Provided entries Start Marker

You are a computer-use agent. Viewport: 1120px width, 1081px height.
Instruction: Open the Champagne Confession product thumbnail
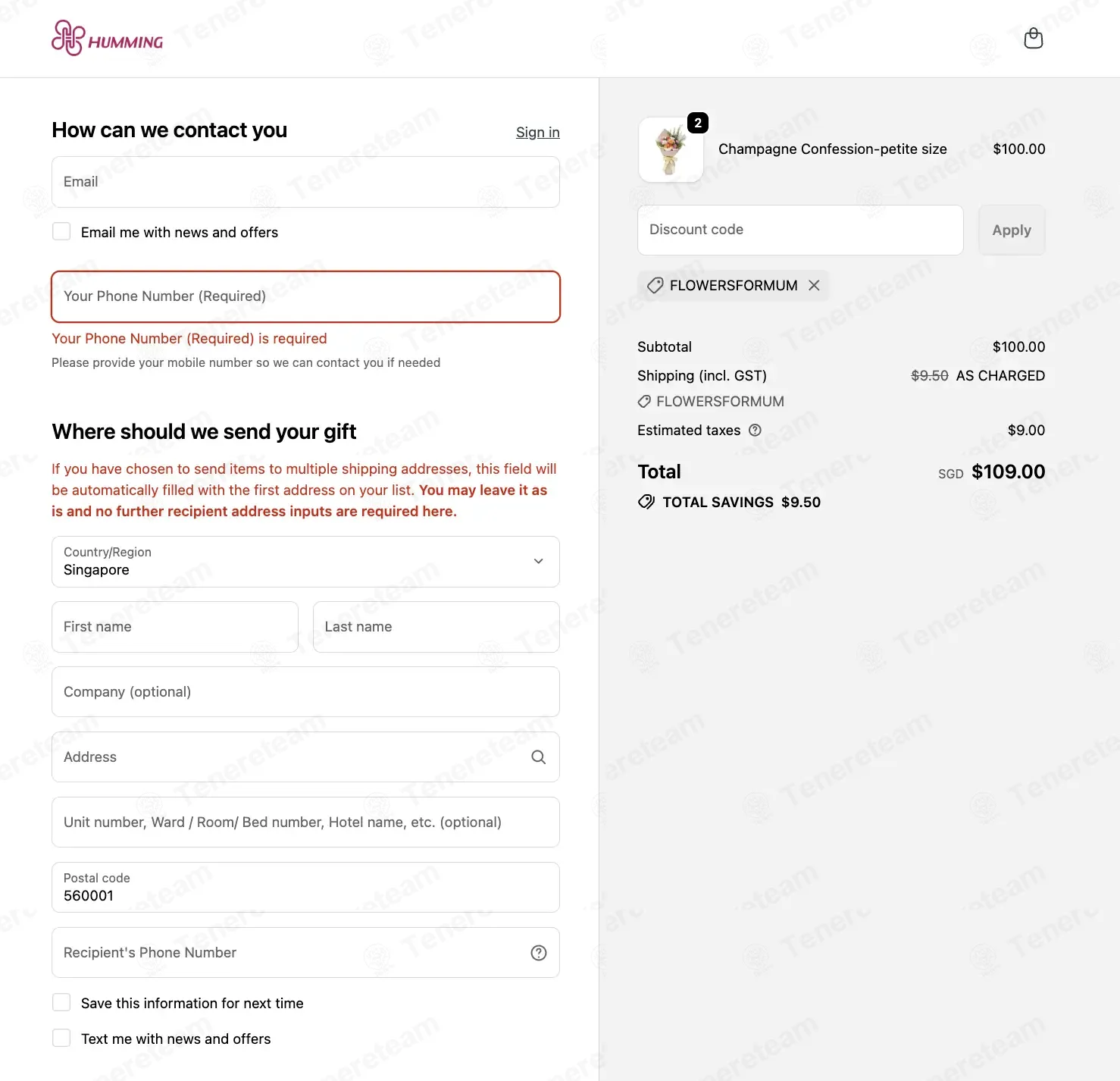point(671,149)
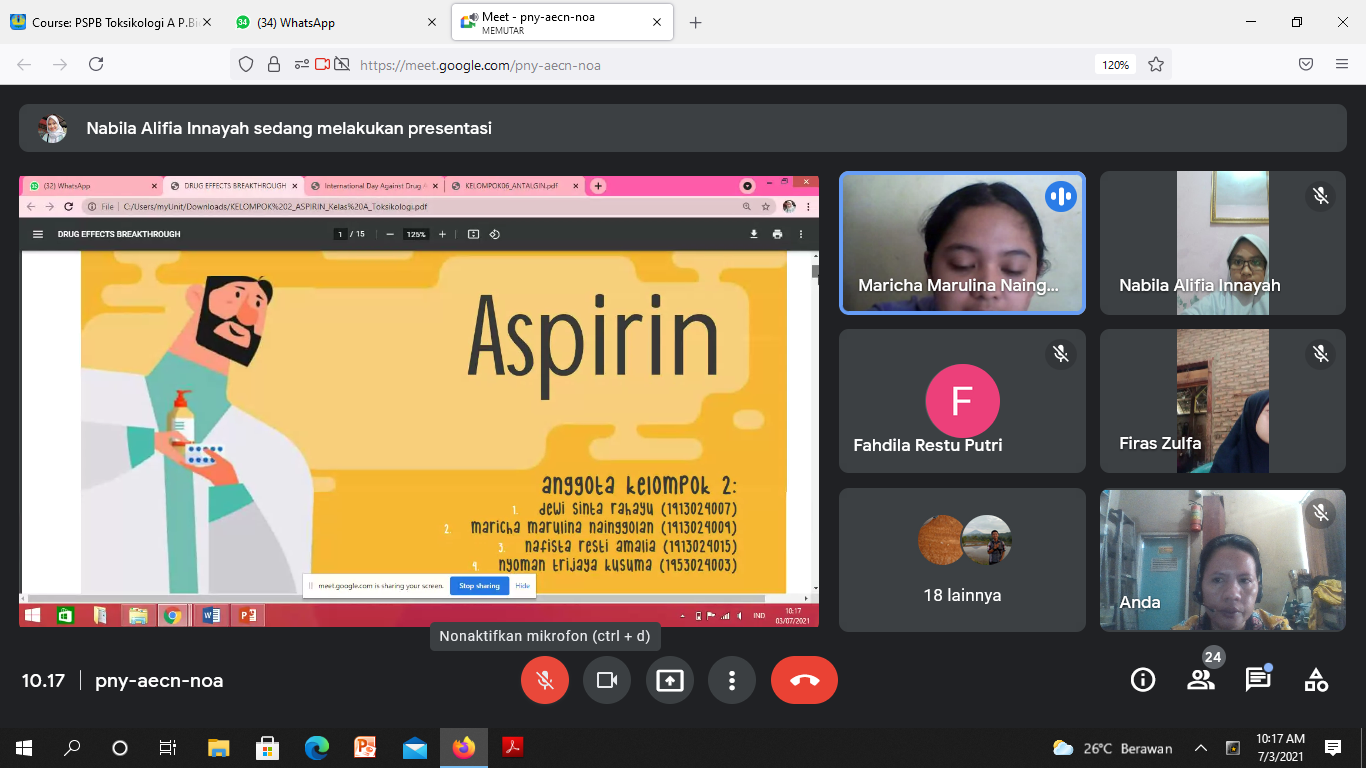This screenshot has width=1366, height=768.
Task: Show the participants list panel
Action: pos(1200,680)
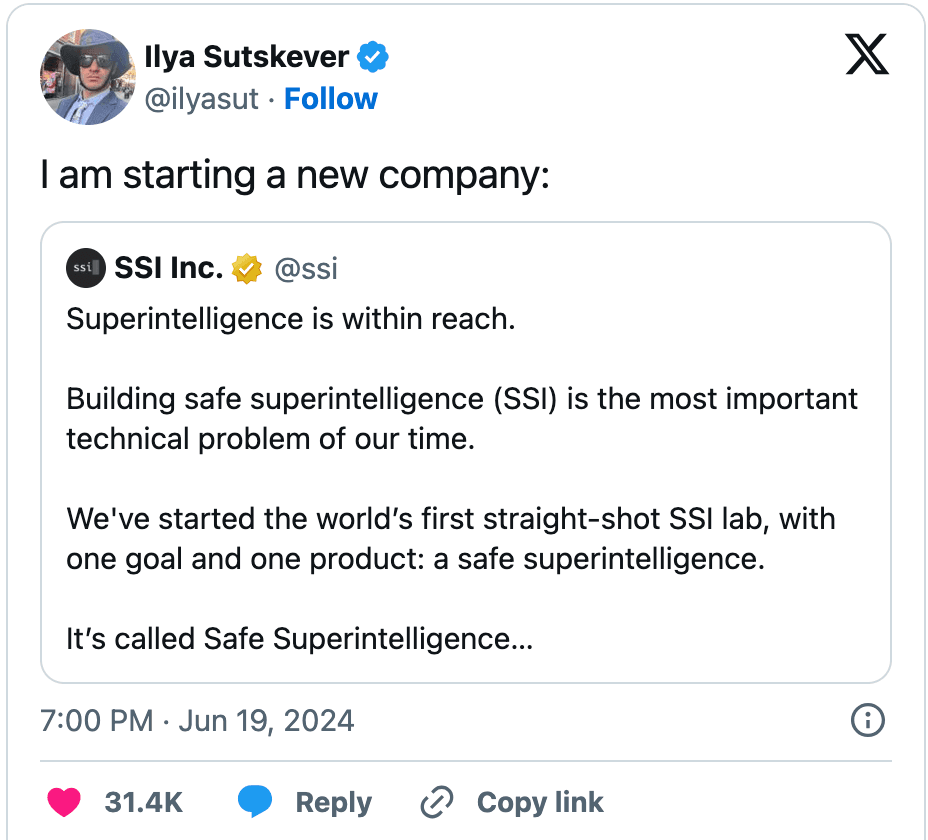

Provided entries End Marker

> **Assignment**: When copying the data above, repeat every word exactly and drop the pictures.

> **Solution for this exercise**:
You are a computer-use agent. Viewport: 1120px width, 1081px height.
Instruction: Open the Champagne Confession product thumbnail
point(671,149)
This screenshot has width=1366, height=768.
Task: Show the participants list panel
Action: pos(1200,680)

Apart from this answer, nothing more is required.